NVIDIA / mellotron

Mellotron: a multispeaker voice synthesis model based on Tacotron 2 GST that can make a voice emote and sing without emotive or singing training data
BSD 3-Clause "New" or "Revised" License
854 stars 184 forks source link

[QUESTION] About lyrics hyphenation #58

Closed loretoparisi closed 4 years ago

loretoparisi commented 4 years ago

My question is about how the words in the lyric are "hyphenated" when adjusted to the pitches/notes in the xml file, like the word

Hallelujah is "hyphenated" (not the correct term indeed) in the following as

Hal ° le ° lu ° ° jah (where there is an additional note between lu and jah)

     <note default-x="376">
        <pitch>
          <step>D</step>
          <octave>5</octave>
        </pitch>
        <duration>2</duration>
        <voice>1</voice>
        <type>eighth</type>
        <stem default-y="-45">down</stem>
        <lyric default-y="-81" number="1" relative-x="7">
          <syllabic>begin</syllabic>
          <text>Hal</text>
        </lyric>
      </note>
    </measure>
    <!--=======================================================-->
    <measure number="4" width="419">
      <print new-system="yes">
        <system-layout>
          <system-margins>
            <left-margin>2</left-margin>
            <right-margin>0</right-margin>
          </system-margins>
          <system-distance>113</system-distance>
        </system-layout>
      </print>
      <note default-x="90">
        <pitch>
          <step>C</step>
          <alter>1</alter>
          <octave>5</octave>
        </pitch>
        <duration>2</duration>
        <voice>1</voice>
        <type>eighth</type>
        <stem default-y="-50">down</stem>
        <notations>
          <slur number="1" placement="above" type="start"/>
        </notations>
        <lyric default-y="-81" number="1">
          <syllabic>middle</syllabic>
          <text>le</text>
        </lyric>
      </note>
      <note default-x="136">
        <pitch>
          <step>D</step>
          <octave>5</octave>
        </pitch>
        <duration>4</duration>
        <voice>1</voice>
        <type>quarter</type>
        <stem default-y="-45">down</stem>
        <notations>
          <slur number="1" type="stop"/>
        </notations>
      </note>
      <note default-x="226">
        <pitch>
          <step>C</step>
          <alter>1</alter>
          <octave>5</octave>
        </pitch>
        <duration>2</duration>
        <voice>1</voice>
        <type>eighth</type>
        <stem default-y="-50">down</stem>
        <lyric default-y="-81" number="1" relative-x="7">
          <syllabic>middle</syllabic>
          <text>lu</text>
        </lyric>
      </note>
      <note default-x="272">
        <pitch>
          <step>D</step>
          <octave>5</octave>
        </pitch>
        <duration>4</duration>
        <voice>1</voice>
        <type>quarter</type>
        <stem default-y="-45">down</stem>
        <lyric default-y="-81" number="1" relative-x="9">
          <syllabic>end</syllabic>
          <text>jah</text>
        </lyric>
      </note>
rafaelvalle commented 4 years ago

Hyphens are used to mark that the syllables belong to the same word. This is necessary to compute pitch and phoneme durations from a MusicXML score.
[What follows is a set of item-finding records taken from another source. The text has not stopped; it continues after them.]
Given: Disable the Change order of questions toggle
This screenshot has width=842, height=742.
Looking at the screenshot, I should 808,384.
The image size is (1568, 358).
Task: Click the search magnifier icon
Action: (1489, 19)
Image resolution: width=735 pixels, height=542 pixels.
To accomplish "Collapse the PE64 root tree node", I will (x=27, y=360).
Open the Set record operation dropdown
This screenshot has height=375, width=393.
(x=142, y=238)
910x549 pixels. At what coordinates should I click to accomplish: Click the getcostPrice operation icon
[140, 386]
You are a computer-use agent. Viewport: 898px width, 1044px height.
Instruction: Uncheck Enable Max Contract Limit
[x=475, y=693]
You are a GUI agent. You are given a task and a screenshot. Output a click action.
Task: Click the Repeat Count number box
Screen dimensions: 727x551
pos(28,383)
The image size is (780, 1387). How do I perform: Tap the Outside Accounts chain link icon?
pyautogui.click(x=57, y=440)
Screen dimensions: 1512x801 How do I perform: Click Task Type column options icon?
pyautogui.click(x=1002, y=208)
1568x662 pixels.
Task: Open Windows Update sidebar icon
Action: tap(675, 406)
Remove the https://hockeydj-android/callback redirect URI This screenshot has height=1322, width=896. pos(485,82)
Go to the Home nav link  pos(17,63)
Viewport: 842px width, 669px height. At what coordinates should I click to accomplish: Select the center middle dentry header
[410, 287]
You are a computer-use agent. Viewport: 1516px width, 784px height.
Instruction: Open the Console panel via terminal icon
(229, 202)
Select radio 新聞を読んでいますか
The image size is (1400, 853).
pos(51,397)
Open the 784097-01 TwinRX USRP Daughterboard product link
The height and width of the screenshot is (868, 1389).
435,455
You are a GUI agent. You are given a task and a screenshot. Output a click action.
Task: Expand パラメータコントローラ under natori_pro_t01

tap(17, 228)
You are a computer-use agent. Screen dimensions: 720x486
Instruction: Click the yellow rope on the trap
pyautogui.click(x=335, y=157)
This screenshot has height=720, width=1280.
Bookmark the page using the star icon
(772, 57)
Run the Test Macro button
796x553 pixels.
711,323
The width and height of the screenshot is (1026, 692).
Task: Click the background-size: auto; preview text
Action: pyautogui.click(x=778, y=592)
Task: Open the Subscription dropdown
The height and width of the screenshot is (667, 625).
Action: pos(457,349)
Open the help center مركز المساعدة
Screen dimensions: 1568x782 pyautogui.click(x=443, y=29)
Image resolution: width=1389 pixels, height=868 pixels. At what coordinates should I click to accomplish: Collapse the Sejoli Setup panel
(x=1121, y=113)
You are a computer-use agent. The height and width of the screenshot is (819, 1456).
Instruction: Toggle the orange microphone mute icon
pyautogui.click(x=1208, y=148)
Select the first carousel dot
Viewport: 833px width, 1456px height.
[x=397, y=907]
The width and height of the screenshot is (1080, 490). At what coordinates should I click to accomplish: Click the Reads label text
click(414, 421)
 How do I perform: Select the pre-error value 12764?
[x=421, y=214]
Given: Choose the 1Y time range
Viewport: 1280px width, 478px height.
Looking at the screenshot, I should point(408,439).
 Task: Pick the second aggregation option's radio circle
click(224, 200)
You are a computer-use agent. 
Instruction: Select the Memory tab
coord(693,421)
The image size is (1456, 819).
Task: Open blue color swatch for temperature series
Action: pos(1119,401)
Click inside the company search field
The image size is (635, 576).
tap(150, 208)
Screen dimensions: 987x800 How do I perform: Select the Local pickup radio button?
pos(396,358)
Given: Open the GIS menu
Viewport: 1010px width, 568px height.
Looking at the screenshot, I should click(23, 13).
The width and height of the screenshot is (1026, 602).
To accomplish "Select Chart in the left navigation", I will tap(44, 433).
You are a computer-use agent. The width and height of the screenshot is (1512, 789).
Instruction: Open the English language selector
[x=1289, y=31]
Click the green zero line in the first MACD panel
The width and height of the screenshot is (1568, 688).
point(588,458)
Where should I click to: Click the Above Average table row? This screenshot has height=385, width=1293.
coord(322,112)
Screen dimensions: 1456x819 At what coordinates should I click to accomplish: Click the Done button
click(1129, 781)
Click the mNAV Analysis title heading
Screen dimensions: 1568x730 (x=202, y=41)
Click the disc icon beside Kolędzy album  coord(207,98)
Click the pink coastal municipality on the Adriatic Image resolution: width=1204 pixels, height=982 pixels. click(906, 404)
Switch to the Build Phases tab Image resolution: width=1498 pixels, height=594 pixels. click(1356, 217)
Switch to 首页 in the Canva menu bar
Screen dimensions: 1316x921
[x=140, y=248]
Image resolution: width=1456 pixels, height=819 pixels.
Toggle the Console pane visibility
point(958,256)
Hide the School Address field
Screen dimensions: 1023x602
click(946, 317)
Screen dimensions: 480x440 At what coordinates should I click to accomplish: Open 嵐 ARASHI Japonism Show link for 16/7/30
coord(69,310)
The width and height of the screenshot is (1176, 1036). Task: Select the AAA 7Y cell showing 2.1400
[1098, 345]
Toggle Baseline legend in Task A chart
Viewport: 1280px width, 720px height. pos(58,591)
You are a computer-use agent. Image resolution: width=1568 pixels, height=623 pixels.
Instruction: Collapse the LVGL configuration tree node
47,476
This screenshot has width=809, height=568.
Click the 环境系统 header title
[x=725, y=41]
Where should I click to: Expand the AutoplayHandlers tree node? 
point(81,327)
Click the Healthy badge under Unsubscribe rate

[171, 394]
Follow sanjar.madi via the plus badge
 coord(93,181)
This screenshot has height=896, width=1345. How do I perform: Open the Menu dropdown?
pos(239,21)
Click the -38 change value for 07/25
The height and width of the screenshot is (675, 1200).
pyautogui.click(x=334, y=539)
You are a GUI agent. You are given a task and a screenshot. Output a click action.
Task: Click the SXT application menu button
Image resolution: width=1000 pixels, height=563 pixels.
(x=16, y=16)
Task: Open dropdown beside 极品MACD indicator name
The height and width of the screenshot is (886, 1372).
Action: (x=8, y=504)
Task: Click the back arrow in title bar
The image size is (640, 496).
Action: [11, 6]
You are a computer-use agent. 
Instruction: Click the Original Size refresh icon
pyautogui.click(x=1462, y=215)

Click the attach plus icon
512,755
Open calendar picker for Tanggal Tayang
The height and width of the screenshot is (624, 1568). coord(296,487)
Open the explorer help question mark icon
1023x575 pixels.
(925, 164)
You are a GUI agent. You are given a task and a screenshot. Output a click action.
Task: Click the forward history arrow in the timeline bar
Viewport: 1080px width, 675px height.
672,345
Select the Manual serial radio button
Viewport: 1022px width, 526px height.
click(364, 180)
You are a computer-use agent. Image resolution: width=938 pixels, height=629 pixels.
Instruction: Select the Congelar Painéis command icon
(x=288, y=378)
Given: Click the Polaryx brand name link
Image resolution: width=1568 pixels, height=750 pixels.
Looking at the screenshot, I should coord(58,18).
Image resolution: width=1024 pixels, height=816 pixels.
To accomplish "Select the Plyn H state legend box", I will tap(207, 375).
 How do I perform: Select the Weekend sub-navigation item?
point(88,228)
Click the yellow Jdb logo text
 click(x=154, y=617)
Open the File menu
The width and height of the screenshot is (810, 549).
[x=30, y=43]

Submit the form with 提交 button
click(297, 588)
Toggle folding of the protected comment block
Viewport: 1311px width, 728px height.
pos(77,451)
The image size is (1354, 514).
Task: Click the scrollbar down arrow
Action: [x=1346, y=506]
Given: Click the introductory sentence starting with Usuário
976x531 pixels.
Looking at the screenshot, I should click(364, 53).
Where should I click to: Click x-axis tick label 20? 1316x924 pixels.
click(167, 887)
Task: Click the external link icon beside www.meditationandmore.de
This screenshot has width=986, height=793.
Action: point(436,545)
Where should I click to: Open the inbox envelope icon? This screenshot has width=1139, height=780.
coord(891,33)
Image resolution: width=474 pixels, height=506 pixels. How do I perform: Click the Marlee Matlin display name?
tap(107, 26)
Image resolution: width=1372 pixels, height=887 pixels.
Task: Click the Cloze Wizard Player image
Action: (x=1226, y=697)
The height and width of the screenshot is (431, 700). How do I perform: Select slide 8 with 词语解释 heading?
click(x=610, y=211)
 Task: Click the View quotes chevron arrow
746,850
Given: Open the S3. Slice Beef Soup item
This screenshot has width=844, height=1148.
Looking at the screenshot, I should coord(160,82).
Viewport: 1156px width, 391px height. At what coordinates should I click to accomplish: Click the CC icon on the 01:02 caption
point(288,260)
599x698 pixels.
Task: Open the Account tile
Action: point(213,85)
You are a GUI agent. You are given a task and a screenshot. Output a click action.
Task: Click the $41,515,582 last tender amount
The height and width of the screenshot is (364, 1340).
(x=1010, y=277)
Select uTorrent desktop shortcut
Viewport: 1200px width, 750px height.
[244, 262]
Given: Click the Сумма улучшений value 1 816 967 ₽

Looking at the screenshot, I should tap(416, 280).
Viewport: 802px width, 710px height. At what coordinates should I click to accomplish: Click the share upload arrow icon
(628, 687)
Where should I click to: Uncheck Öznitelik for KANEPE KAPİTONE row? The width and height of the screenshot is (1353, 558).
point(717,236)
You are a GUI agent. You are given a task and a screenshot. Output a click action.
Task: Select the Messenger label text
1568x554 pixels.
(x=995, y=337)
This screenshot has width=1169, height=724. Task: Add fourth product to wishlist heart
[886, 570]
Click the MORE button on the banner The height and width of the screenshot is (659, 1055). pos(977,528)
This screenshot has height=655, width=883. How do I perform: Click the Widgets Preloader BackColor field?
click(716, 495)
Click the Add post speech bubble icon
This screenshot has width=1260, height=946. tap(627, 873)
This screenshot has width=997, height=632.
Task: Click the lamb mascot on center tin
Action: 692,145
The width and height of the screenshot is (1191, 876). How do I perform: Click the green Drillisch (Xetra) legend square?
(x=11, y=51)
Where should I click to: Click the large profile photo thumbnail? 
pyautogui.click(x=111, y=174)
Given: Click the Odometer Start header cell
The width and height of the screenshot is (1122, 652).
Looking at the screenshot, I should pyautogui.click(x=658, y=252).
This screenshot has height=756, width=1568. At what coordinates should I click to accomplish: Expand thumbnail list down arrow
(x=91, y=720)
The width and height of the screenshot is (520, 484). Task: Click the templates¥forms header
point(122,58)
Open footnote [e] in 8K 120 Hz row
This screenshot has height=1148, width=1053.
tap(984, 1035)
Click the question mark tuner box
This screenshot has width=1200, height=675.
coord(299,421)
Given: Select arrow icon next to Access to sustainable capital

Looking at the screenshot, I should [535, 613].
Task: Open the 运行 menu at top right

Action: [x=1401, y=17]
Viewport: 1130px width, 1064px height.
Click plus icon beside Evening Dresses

loretoparisi commented 4 years ago

@rafaelvalle okay, it makes sense. Which kind of hyphenations are you using? If I refer like to PyHyphen I would get ['Hal', 'lelu', 'jah'] like in this repl:

h_en = Hyphenator('en_US')
word = 'Hallelujah'
print( h_en.syllables(word) )
# ['Hal', 'lelu', 'jah']

Thanks.

rafaelvalle commented 4 years ago

Hyphenation is done according to the music score.

loretoparisi commented 4 years ago

@rafaelvalle thank you Rafael. So basically is based on MusicXML/midi by a musician / composer who edited the file in Finale etc. So supposed to have timestamp based lyrics, I would need polyphonic music for that lyrics (hence with words hyphenated already according to the music score and music sheet), in order to create the MusicXML file as input to the mellotron. I'm aware of recent CNN based networks to extract melody from vocals directly (hence MIDI), rather than older known methods (like Salmon MTG Melody plugin for Sonic Visualizer) or other HMM based methods).

rafaelvalle commented 4 years ago

Closing due to inactivity.